The Afghans, naturally enough, sought to persuade the Soviets to leave. They did this by making themselves too much of a bother to subjugate. While Soviet losses in material and men where not excessive, the expense of maintaining such a long counterinsurgency operation in such inhospitable terrain seems to have been the deciding factor. In 1989, the Soviets withdrew their forces (or at least, most of them). The PDPA remains in power, but the hill tribe insurgency seems to have lessened in intensity. The home grown Communists, it seems, are less odious than the imported brand.

With the Soviet involvement minimized, the Afghan situation has gotten little attention in the western press. It seems certain, though, that the hill tribes are still maintaining a low level insurgency against the central government; that is what Afghans have always done and, it seems, may always do.



Bibliography

Arnold, Anthony.

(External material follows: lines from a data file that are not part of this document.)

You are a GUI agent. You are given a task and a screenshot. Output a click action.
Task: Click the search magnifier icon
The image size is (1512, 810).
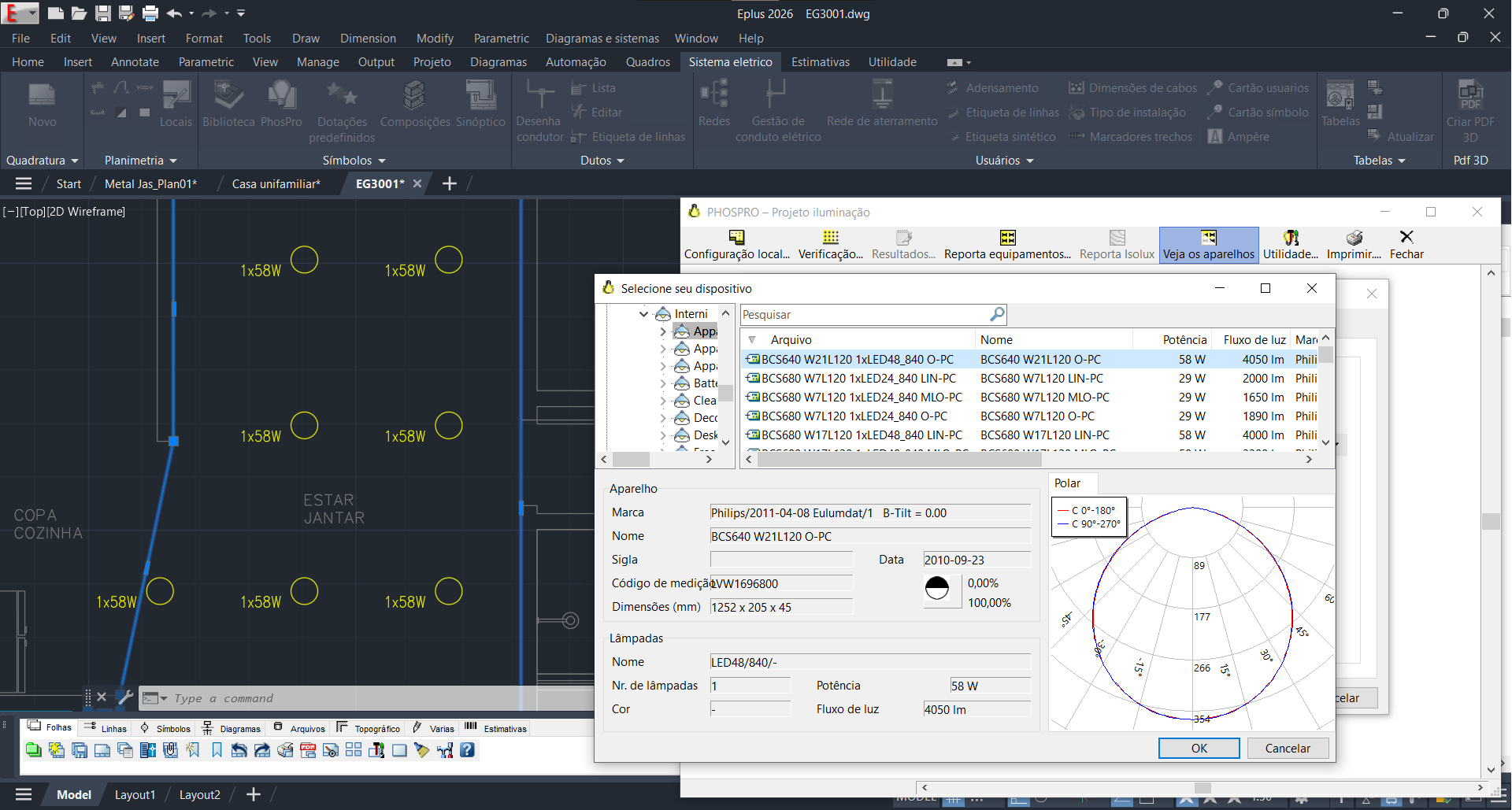(997, 315)
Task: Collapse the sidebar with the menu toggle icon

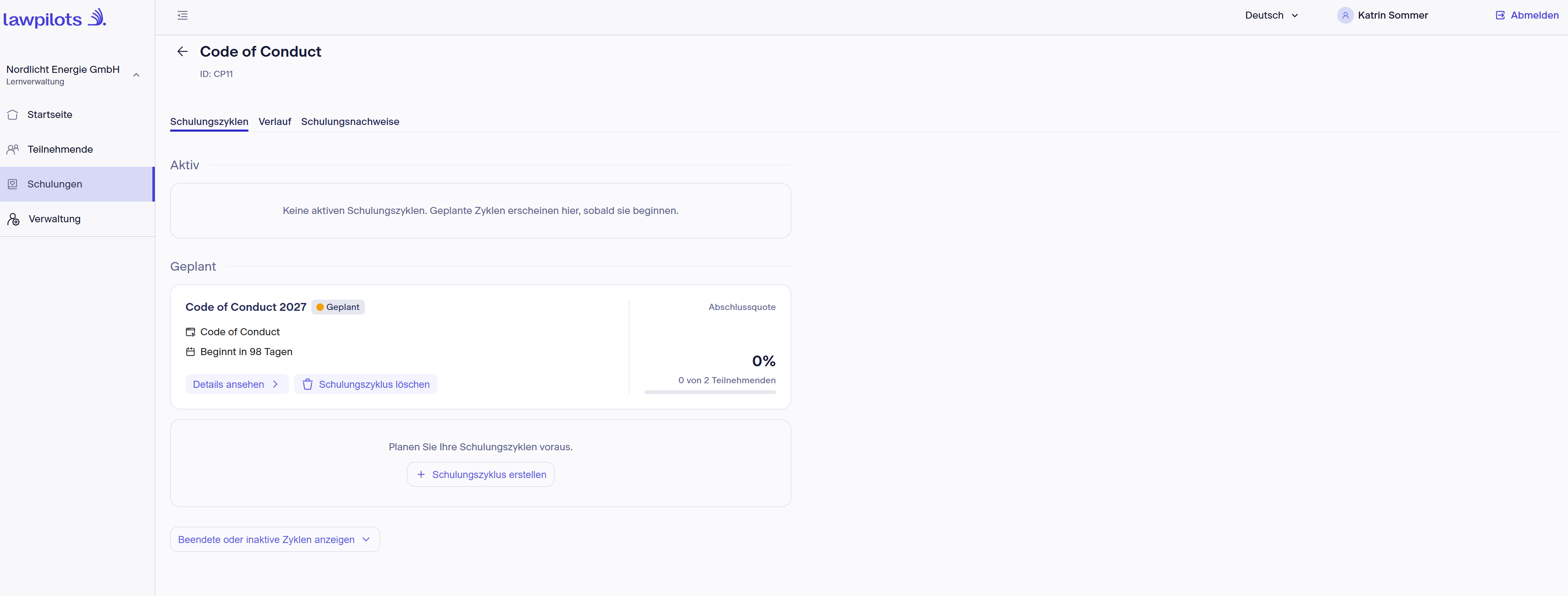Action: tap(182, 15)
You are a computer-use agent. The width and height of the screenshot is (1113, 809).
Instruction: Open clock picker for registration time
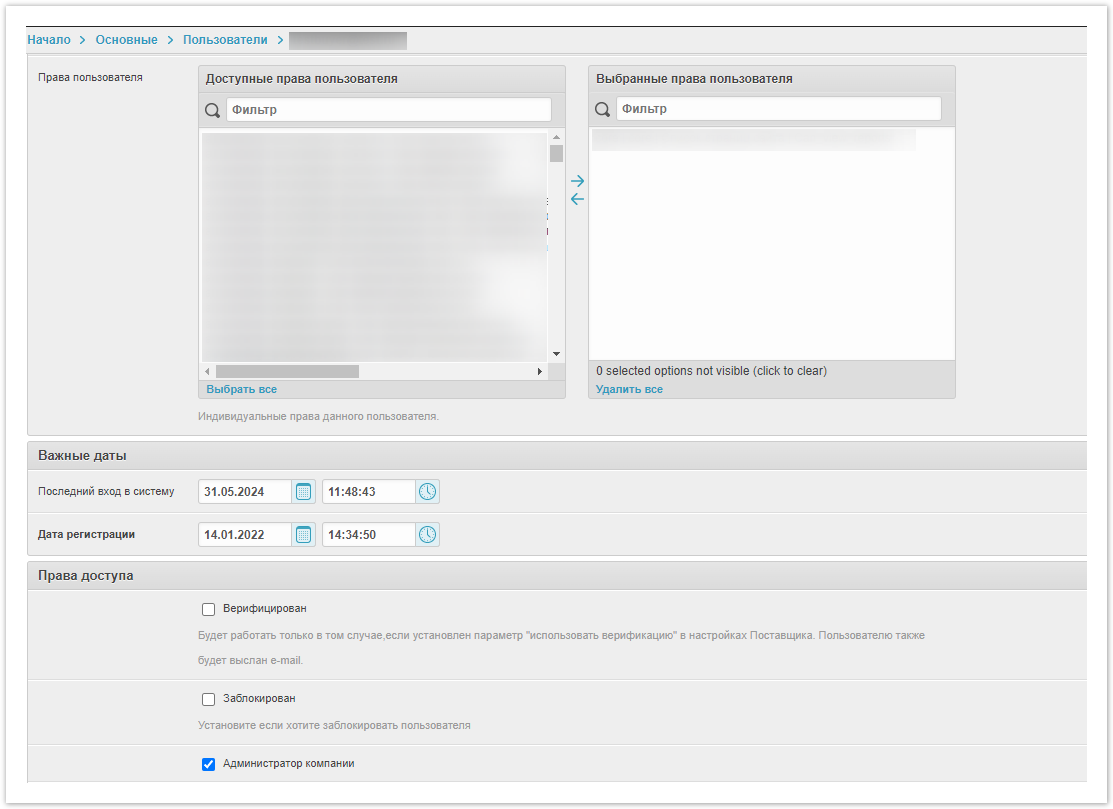tap(427, 535)
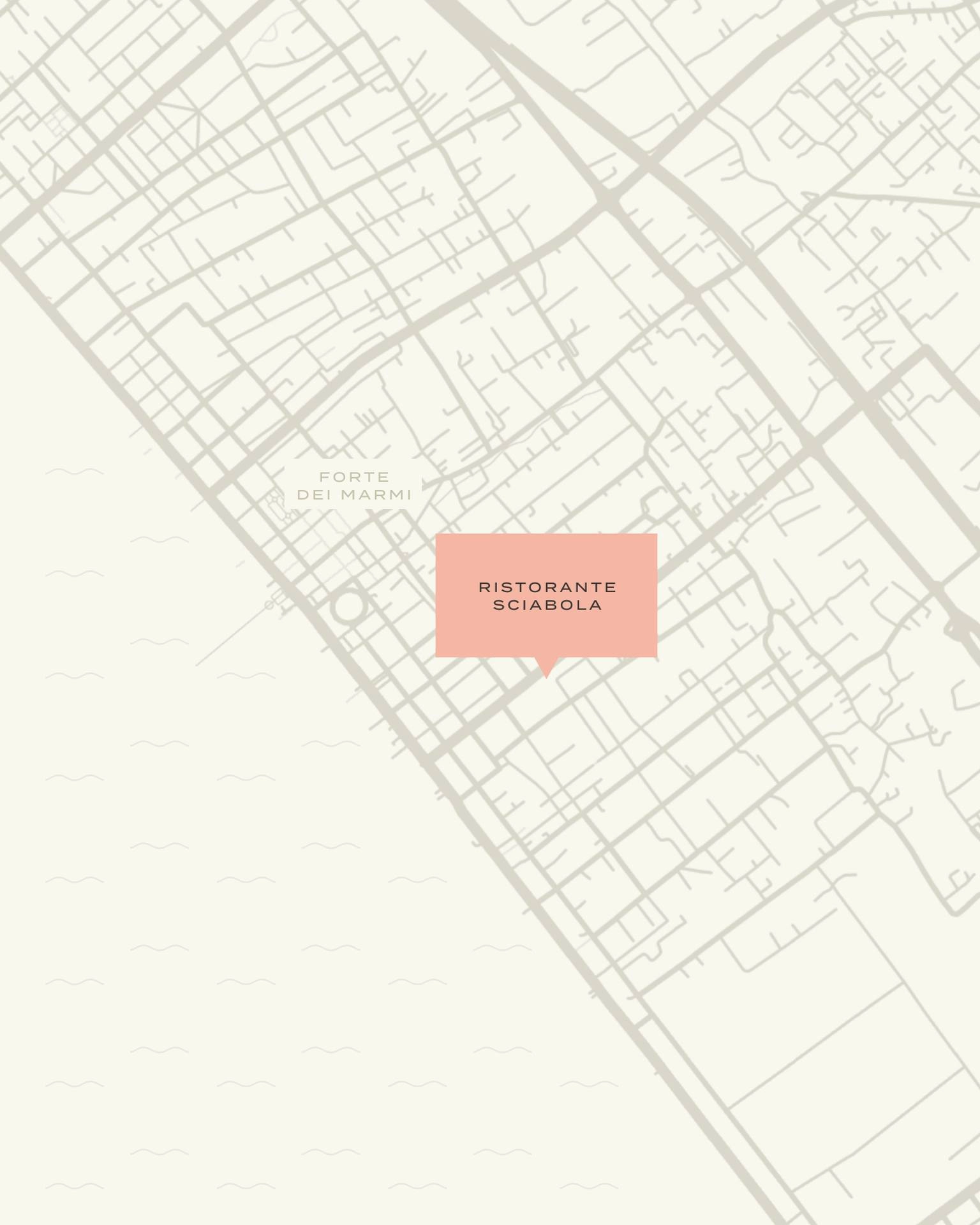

Afghanistan: The Soviet Invasion in Perspective. Hoover Institution Press, Stanford, California. 1981

Dunnigan, James and Austin Bay. A Quick and Dirty Guide to War. William Morrow, New York. 1986.

Ghaus, Abdul Samad. The Fall of Afghanistan: An Insider's Account. Pergamon-Brassey's International Defense Publishers, New York. 1988.

Klass, Rosanne. Afghanistan: The Great Game Revisited. Freedom House, New York. 1987.


Endnotes

1. Dunnigan, James. A Quick and Dirty Guide to War. p.96.
2. Ibid.. p.104.
3. Shroder, John, and Abdul Tawab Assifi. "Afghan Resources and Soviet Expansion." Afghanistan: The Great Game Revisited, Rosanne Klass, ed. p.126
4. Ibid., p.97.
5. Arnold, Anthony. Afghanistan: The Soviet Invasion in Perspective. p.32.
6. Ibid.. p.40.
7. Ghaus, Abdul Samad. The Fall of Afghanistan. p.190.
8. Ibid.. p.195.
9. Dunnigan, James. A Quick and Dirty Guide to War. p.124.